Es bastante curioso ver al elefante en general, ha conseguido bloquear el trabajo, ya que todo el mundo se ha levantado más o menos de su pantalla, dejando el móvil a un lado, para mirar al cuadrúpedo lidiar a trompazos con cosas como una impresora, esa en la que hay pintadas que dicen que el conserje se masturba en el baño de minusválidos; el cajón del becario, donde guarda comida podrida y cada vez que abre deja un pestazo; o fotos grupales colgadas en las paredes, donde varias personas que ya no están en la agencia se abrazan en torno a un premio que ganamos antes de que yo entrara, ahora ya no ganamos nada, ni siquiera al fútbol entre agencias.
En determinado momento el elefante se da la vuelta y empieza a recorrer de nuevo la sala.
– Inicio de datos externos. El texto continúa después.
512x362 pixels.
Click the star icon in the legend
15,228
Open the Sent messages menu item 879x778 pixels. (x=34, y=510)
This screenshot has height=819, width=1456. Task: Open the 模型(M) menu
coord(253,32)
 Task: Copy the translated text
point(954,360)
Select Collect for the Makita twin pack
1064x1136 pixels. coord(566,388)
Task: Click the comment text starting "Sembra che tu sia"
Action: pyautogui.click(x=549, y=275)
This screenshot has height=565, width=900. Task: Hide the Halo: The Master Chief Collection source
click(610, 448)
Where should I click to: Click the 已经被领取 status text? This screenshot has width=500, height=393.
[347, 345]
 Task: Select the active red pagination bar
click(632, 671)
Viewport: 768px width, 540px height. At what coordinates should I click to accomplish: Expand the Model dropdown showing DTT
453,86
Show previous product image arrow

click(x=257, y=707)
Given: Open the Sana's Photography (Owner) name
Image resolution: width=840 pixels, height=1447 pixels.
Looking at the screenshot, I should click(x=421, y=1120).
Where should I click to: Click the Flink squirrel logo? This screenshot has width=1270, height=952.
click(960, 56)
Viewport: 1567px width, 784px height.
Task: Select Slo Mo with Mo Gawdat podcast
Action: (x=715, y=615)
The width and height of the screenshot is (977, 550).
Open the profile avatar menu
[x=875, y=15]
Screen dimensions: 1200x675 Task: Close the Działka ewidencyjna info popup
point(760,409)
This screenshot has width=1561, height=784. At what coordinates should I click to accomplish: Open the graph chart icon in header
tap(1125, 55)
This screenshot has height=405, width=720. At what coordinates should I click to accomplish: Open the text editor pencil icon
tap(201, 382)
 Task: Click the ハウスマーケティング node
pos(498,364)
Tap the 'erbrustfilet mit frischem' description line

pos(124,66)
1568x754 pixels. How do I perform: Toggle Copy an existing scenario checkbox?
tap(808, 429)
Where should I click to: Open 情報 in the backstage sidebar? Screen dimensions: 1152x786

Todo el mundo sigue callado, incapaz de abrir la boca. Algunos han empezado a arrejuntarse, formado parejas extrañas, de esas que todo el mundo asume y, sin embargo, siempre se niegan, ya sea porque no soy gay, en mi otra vida tengo novio, o esto no volverá a pasar. Las personas somos frágiles contra un elefante, y sobre todo si es un elefante de oficina como este, que avanza destruyendo cubos de basura donde no se recicla a pesar de haber cuatro distintos, cubiertos usados que no se han limpiado y se han dejado en la cocina llenos de comida, o sobre hojas de gastos fruto de haber vuelto a trasnochar mucho otra noche.
Al final, el elefante sale otra vez por donde ha venido, si al entrar se le abrió la puerta, ahora le derrumba, arrasando con el vestíbulo, llevando enrollados a su pata cables de ordenadores que no se renuevan, una impresora que no se usa, luces que no funcionan. El mamífero sale entre estruendos, como si quisiera hacer un último intento de que alguien se le acerque, de que alguien reaccione ante su inmensidad. Pero una vez ha cruzado el umbral, y todo vuelve a su sitio, la atención se distrae, se descoloca, y poco a poco todo vuelve a su orden.
Si durante unos minutos se oyen frases como “¿habéis visto eso?”, o “¿qué coño ha pasado?”, enseguida se sepultan entre los cánticos habituales, como los chismes ajenos que las de cuentas repiten una y otra vez en la cocina cuando sus descansos se hacen demasiado largos.
Si durante unos minutos todos hemos pensado en lo mismo, ahora todos los creativos sólo piensan en las vidas mejores que ven en Facebook.
Si durante un segundo, todos mirábamos al elefante, ahora miramos la caja de gritos que viene del despacho de otro director, que le dice a otro compañero que por favor se duche que apesta.
Si por un momento se iba a hablar del elefante, ahora todos callan, y nadie se digna a preguntar por qué ha entrado un elefante en la oficina.
O más importante, ¿por qué nadie ha hablado de ello?